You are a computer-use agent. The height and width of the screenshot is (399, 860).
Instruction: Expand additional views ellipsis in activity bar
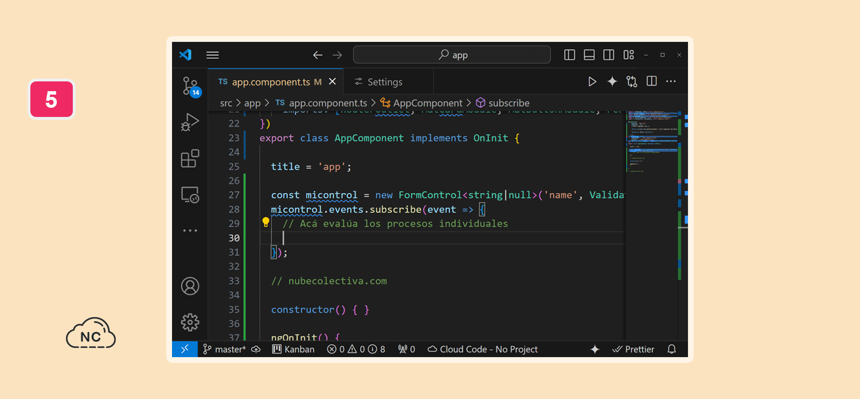coord(190,230)
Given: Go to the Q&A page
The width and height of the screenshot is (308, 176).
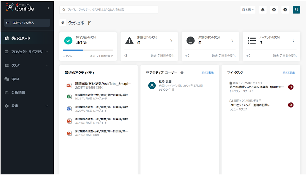Looking at the screenshot, I should pyautogui.click(x=15, y=79).
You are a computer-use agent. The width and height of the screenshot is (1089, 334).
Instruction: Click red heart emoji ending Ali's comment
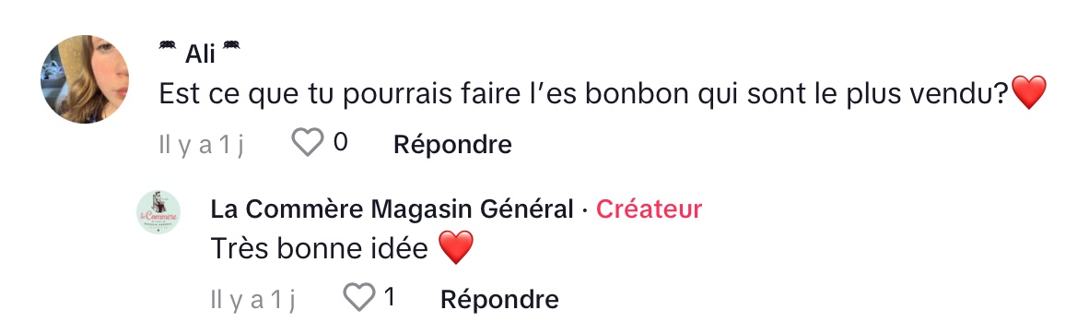pos(1028,92)
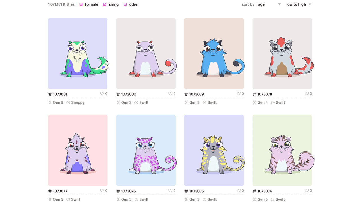360x202 pixels.
Task: Like kitty #1073081 with heart icon
Action: click(x=102, y=94)
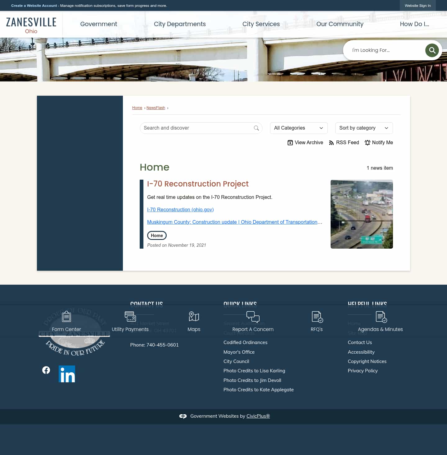The image size is (447, 455).
Task: Click the Notify Me bell icon
Action: coord(368,142)

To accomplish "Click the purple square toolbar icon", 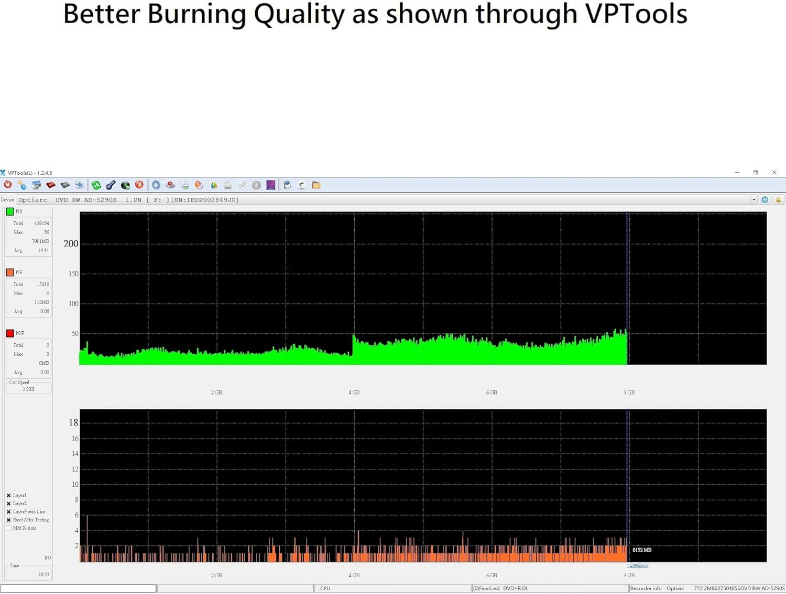I will (271, 185).
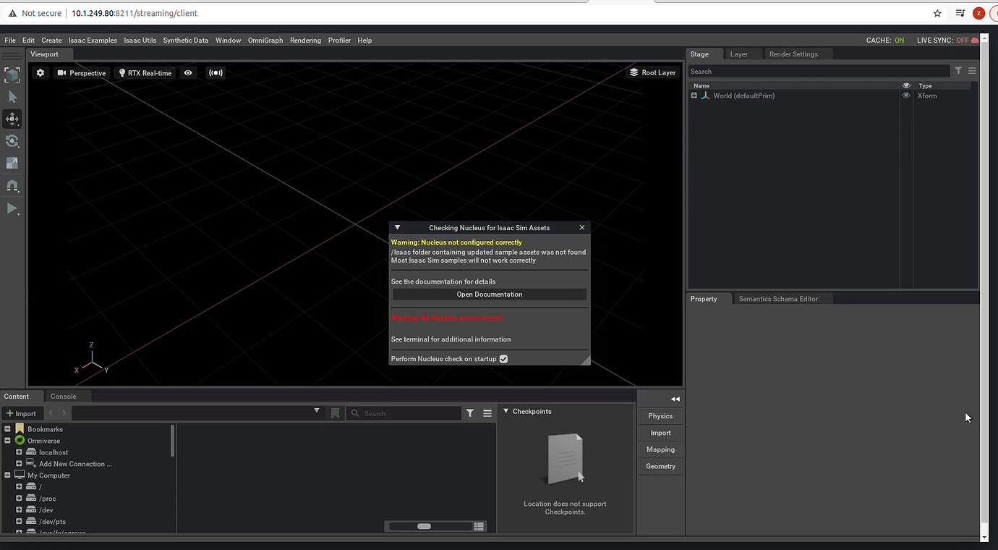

- - - -

* Aim of the exercise: The material above holds pictures; leave them out. Repeat exactly the lines from the one containing "Instruction: Expand additional" through the one containing "You are a computer-use agent. The width", and nothing else.

* Expected answer:
Instruction: Expand additional views ellipsis in activity bar
coord(190,230)
Given: Go to the Q&A page
The width and height of the screenshot is (308, 176).
Looking at the screenshot, I should pyautogui.click(x=15, y=79).
You are a computer-use agent. The width and height of the screenshot is (1089, 334).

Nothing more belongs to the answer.